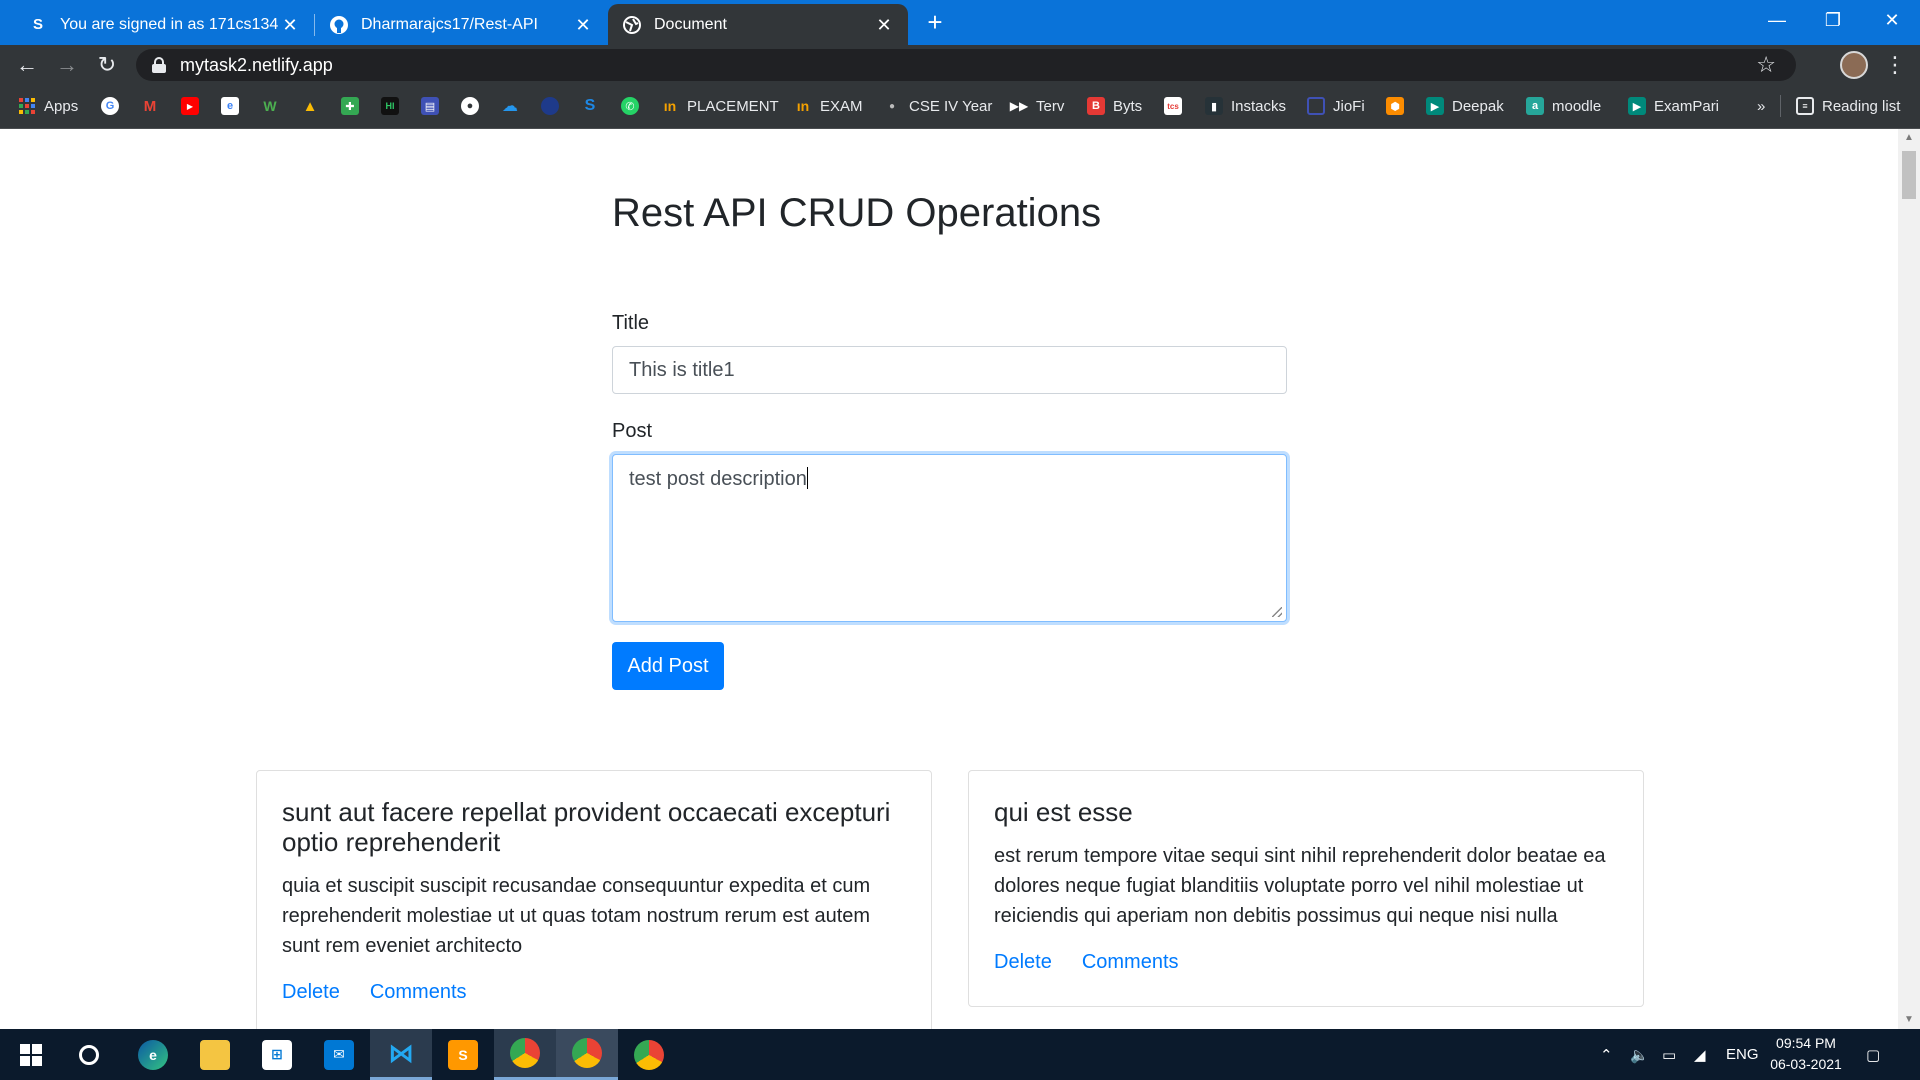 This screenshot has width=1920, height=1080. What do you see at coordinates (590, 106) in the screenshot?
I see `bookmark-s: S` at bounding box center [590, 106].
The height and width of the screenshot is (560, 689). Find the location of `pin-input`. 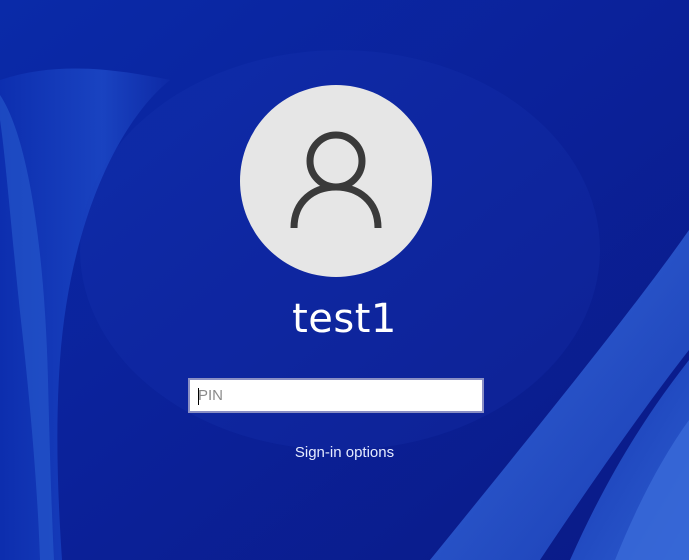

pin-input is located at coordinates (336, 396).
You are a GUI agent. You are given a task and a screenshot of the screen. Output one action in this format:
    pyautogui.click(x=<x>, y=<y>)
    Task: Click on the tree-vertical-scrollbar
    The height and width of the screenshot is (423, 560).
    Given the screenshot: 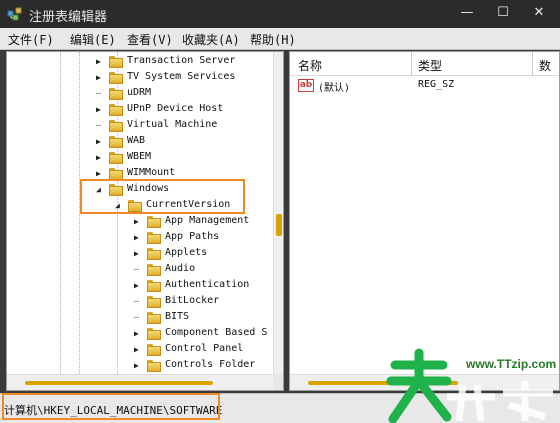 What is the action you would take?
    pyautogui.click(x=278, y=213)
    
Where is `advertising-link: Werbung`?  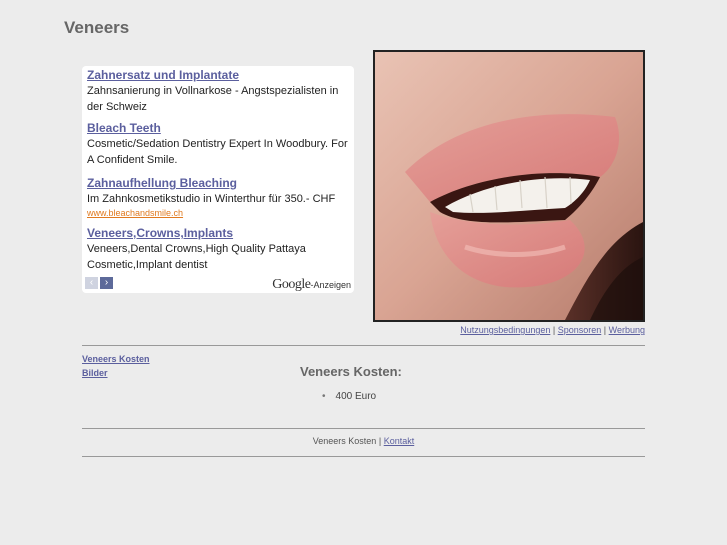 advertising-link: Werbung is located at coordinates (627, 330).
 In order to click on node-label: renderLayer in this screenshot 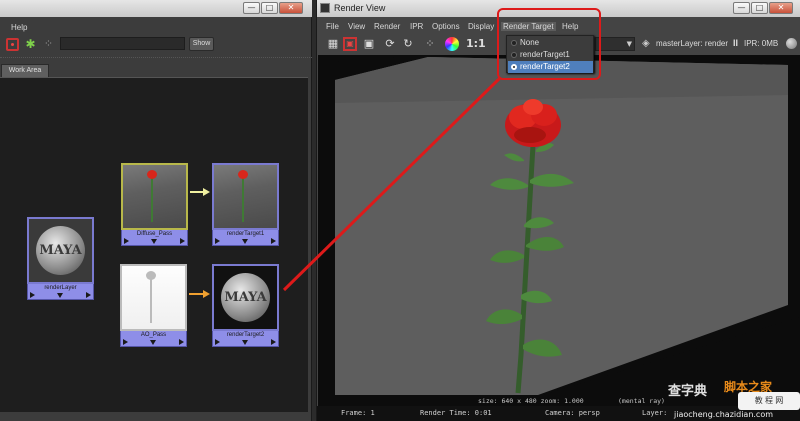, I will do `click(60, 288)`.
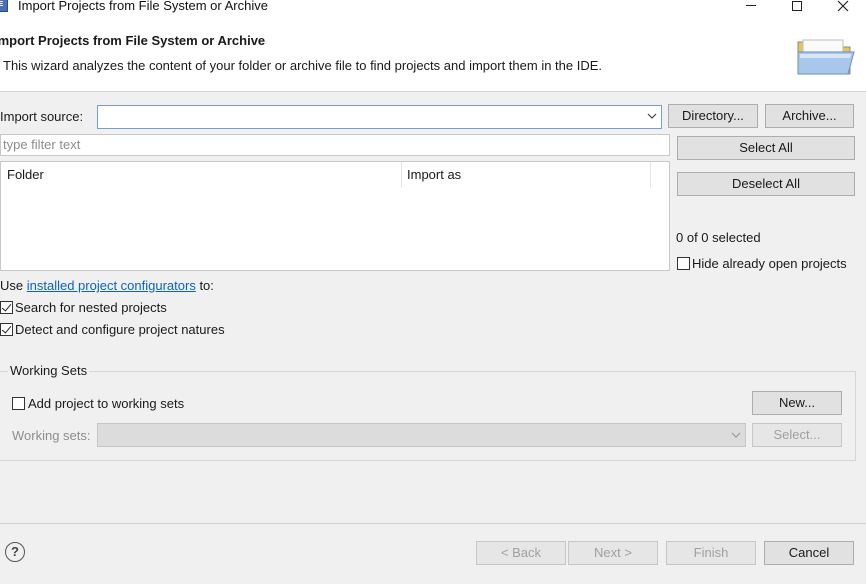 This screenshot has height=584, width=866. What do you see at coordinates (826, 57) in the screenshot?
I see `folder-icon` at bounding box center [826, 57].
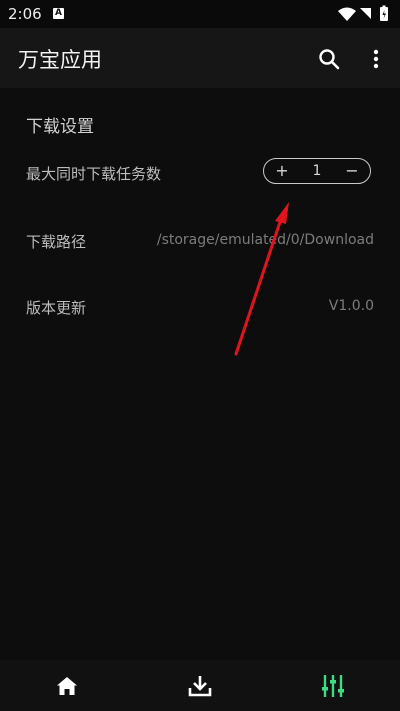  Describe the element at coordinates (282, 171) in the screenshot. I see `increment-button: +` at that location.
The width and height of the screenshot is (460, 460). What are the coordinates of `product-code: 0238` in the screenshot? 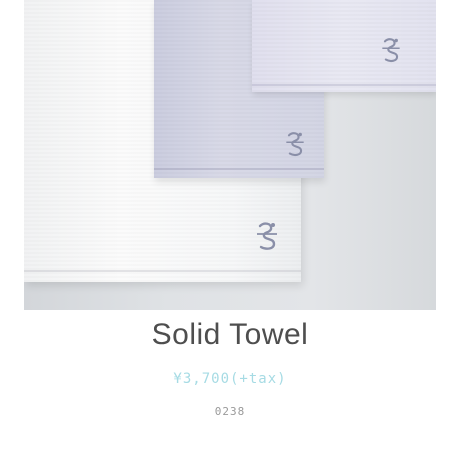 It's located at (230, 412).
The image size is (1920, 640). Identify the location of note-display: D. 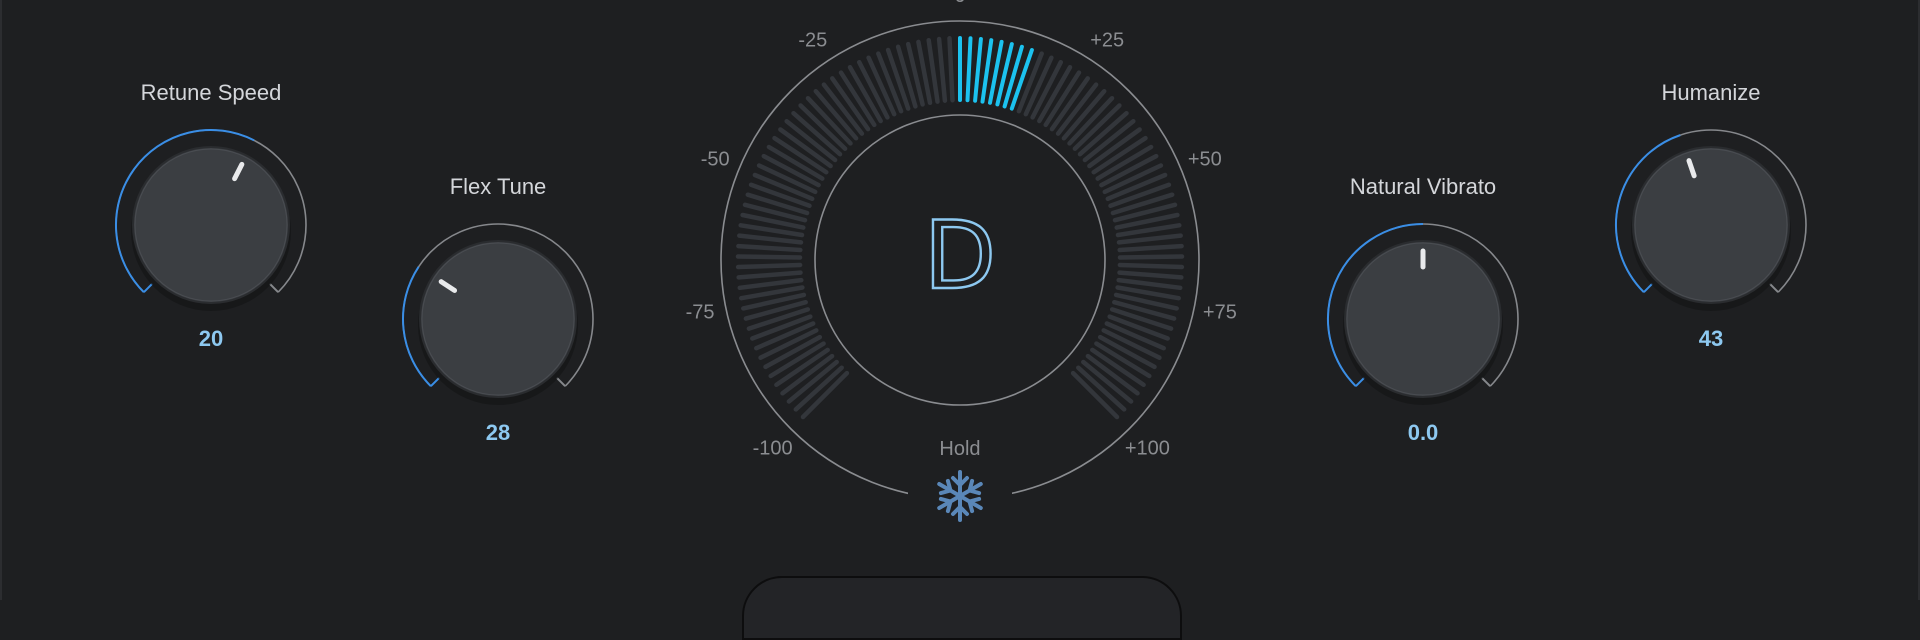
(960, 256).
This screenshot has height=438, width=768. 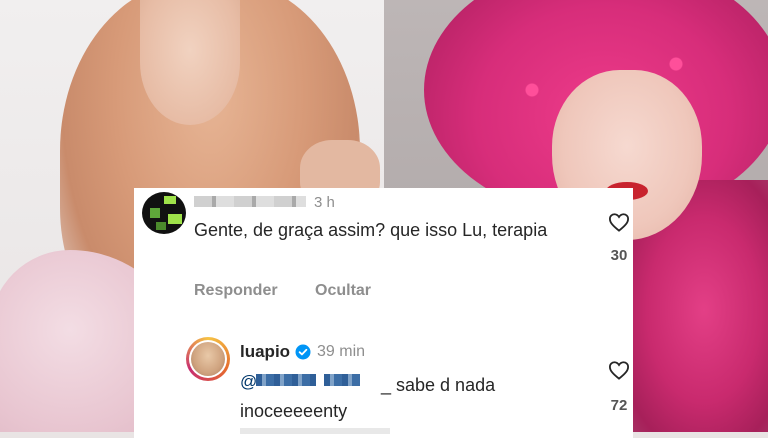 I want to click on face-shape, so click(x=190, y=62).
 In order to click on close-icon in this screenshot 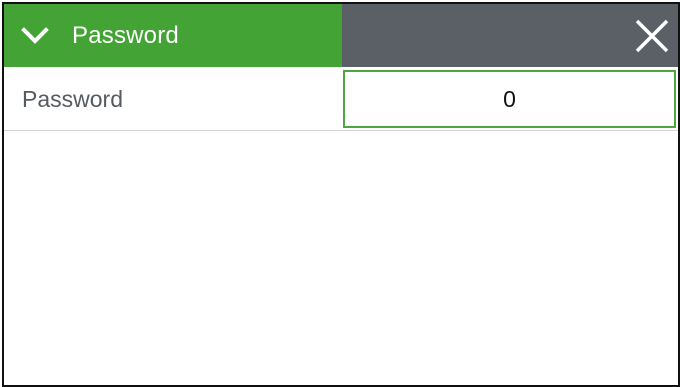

|---|

WHAT THE TASK ASKS: Arrange everything from the start of the items down to the line containing "pin-input is located" as a JSON list of strings, one string per line, with blank lines left out. Leave the pictures out of the answer.

ANSWER FOR THE TASK:
[
  " This screenshot has width=1920, height=1080. What do you see at coordinates (590, 106) in the screenshot?",
  "I see `bookmark-s: S` at bounding box center [590, 106].",
  "The height and width of the screenshot is (560, 689). Find the location of `pin-input`. ",
  "pin-input is located at coordinates (336, 396)."
]